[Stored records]
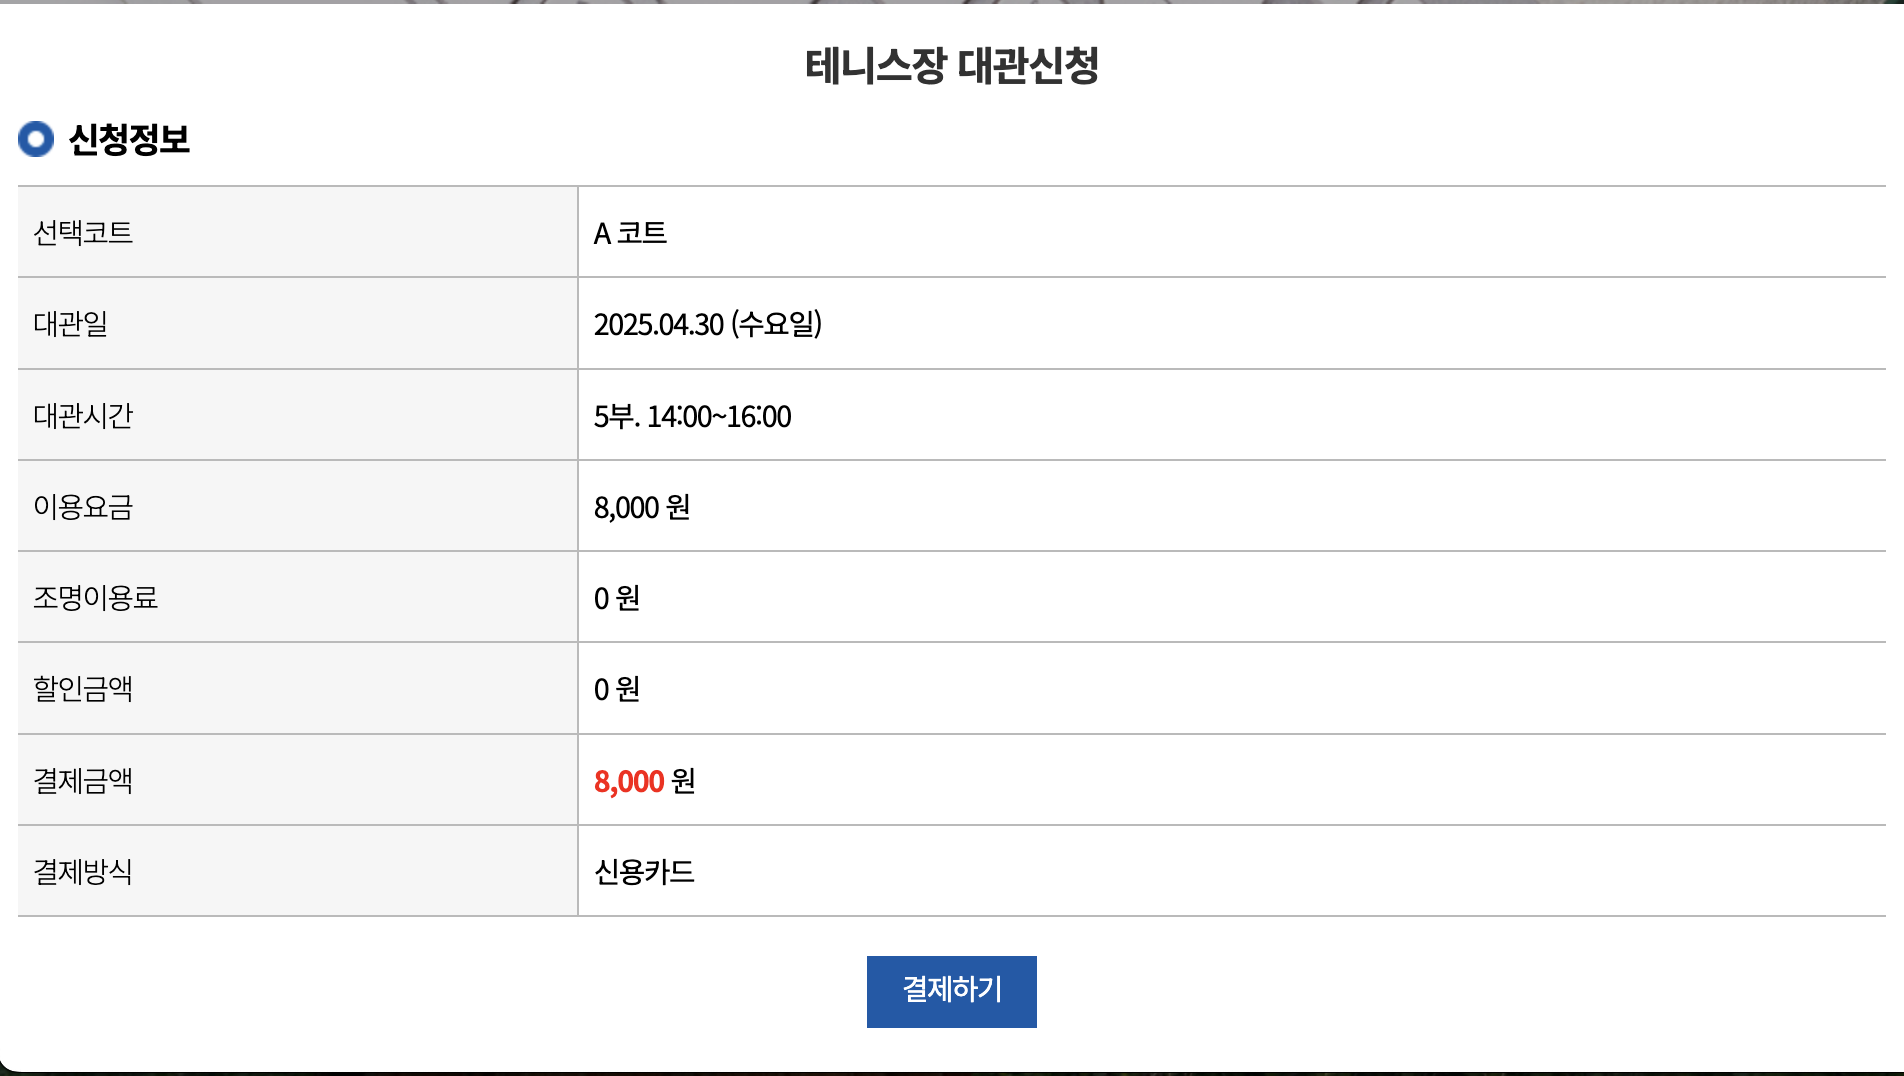Click the 할인금액 row label
This screenshot has width=1904, height=1076.
83,689
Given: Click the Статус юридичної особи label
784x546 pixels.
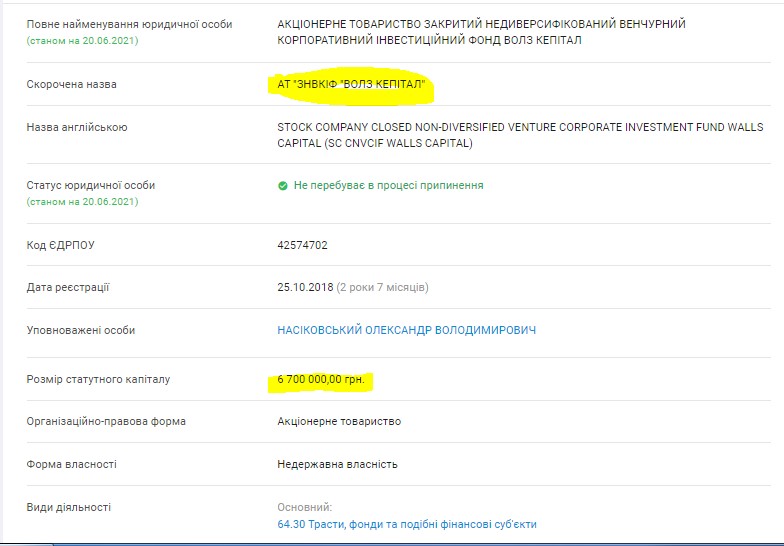Looking at the screenshot, I should [91, 185].
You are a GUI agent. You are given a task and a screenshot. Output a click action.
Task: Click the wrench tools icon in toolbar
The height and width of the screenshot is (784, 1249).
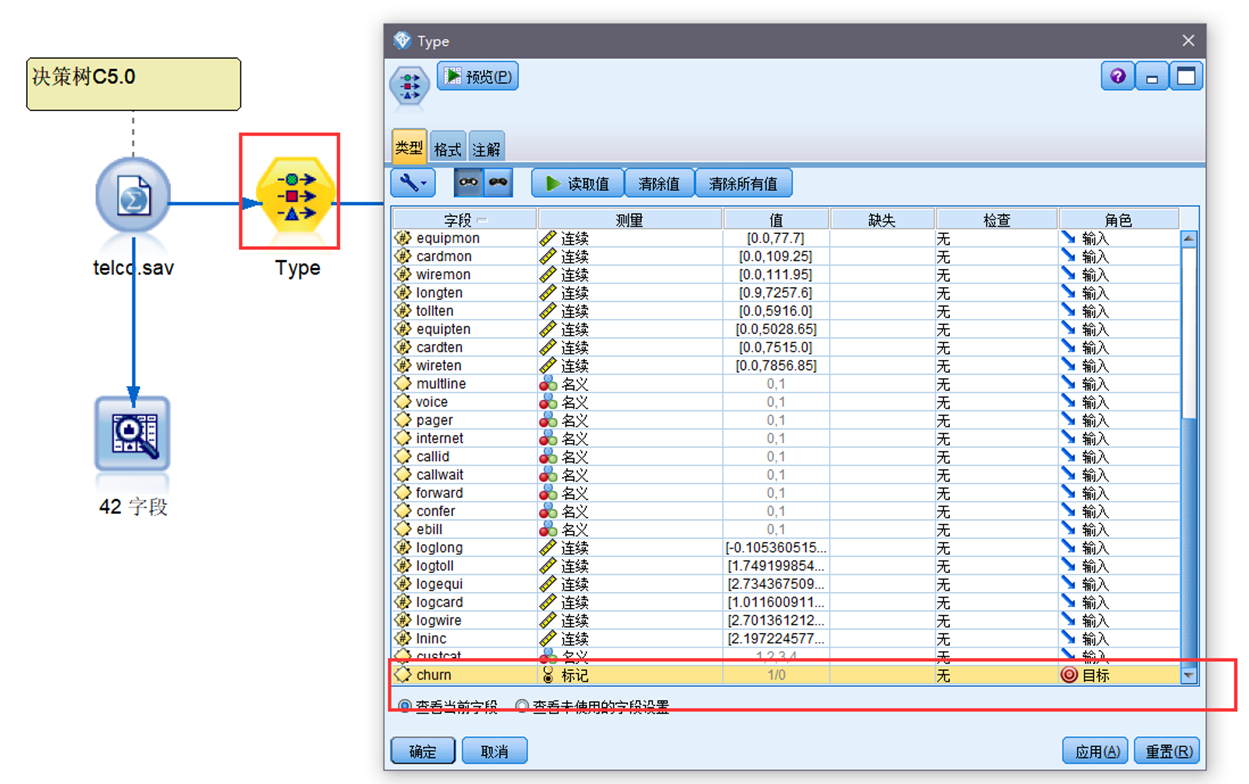412,183
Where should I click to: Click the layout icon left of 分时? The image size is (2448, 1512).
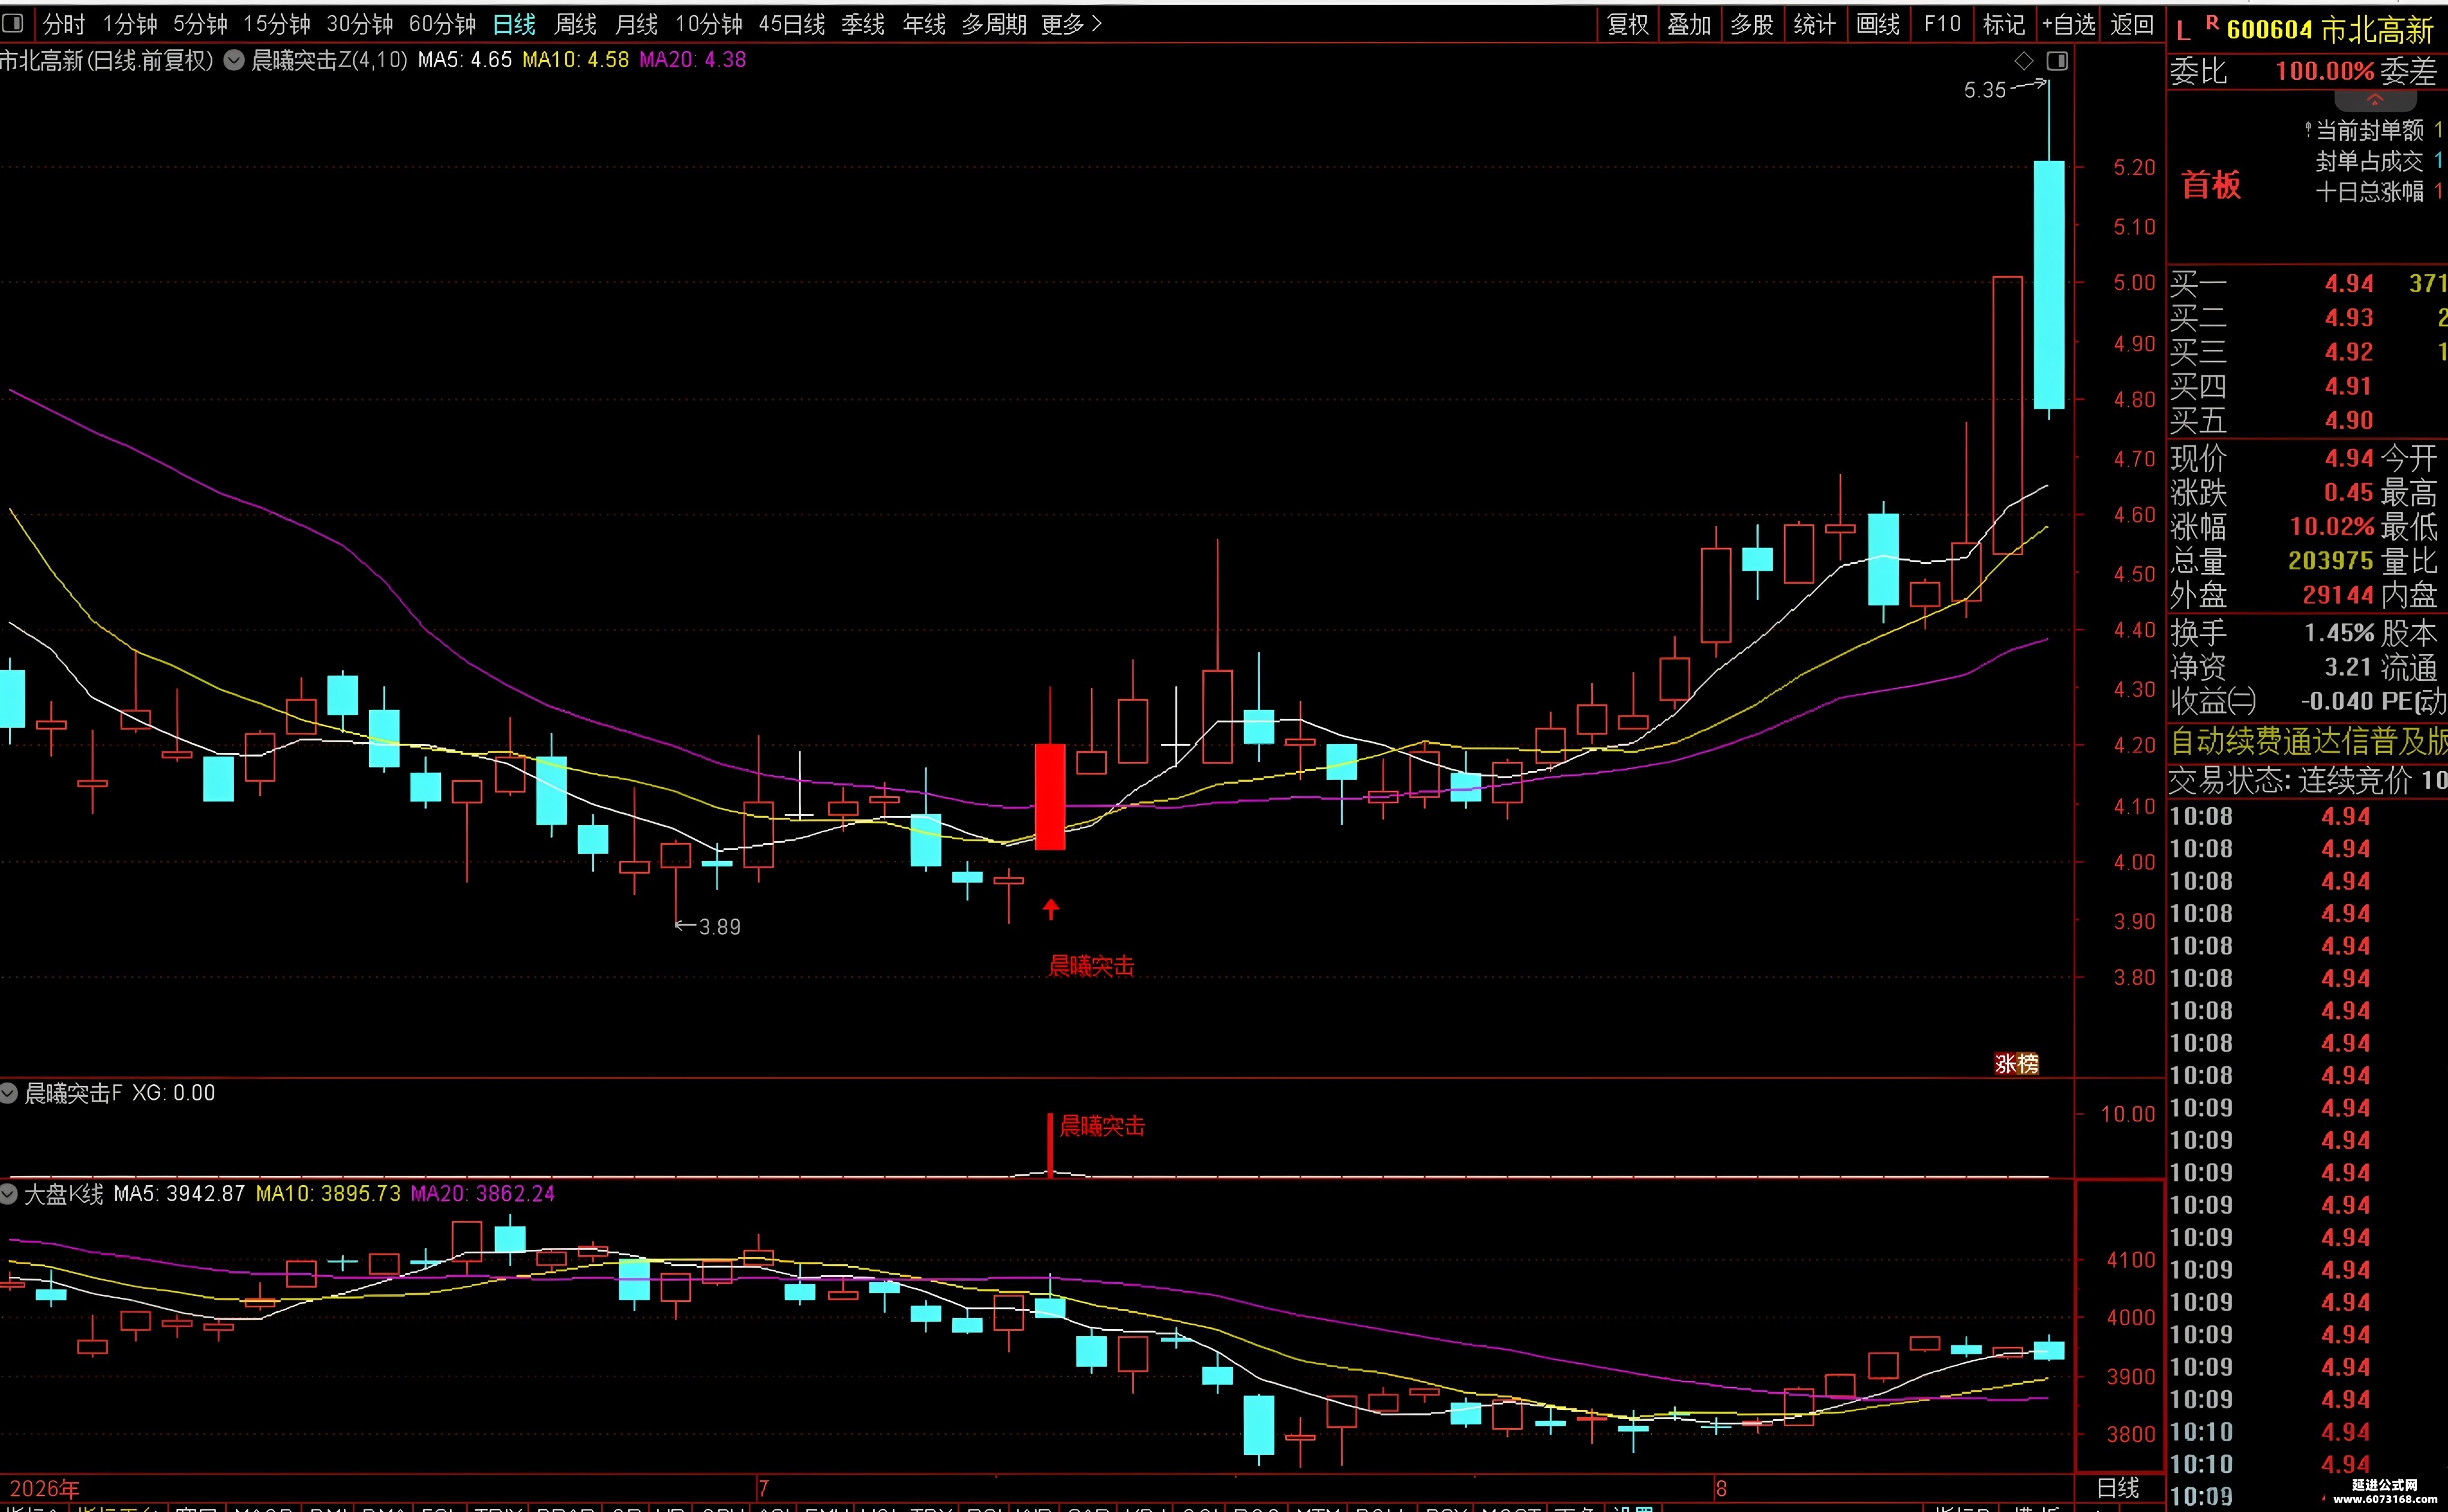(x=12, y=23)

The problem — Retype exactly the lines from the line containing "Task: Click the wrench tools icon in toolbar" through the end of the entries above, including both ends, and leave every picture out.

Solution to the exercise —
Task: Click the wrench tools icon in toolbar
The height and width of the screenshot is (784, 1249).
412,183
Where should I click to: Click the layout icon left of 分时? The image size is (2448, 1512).
(x=12, y=23)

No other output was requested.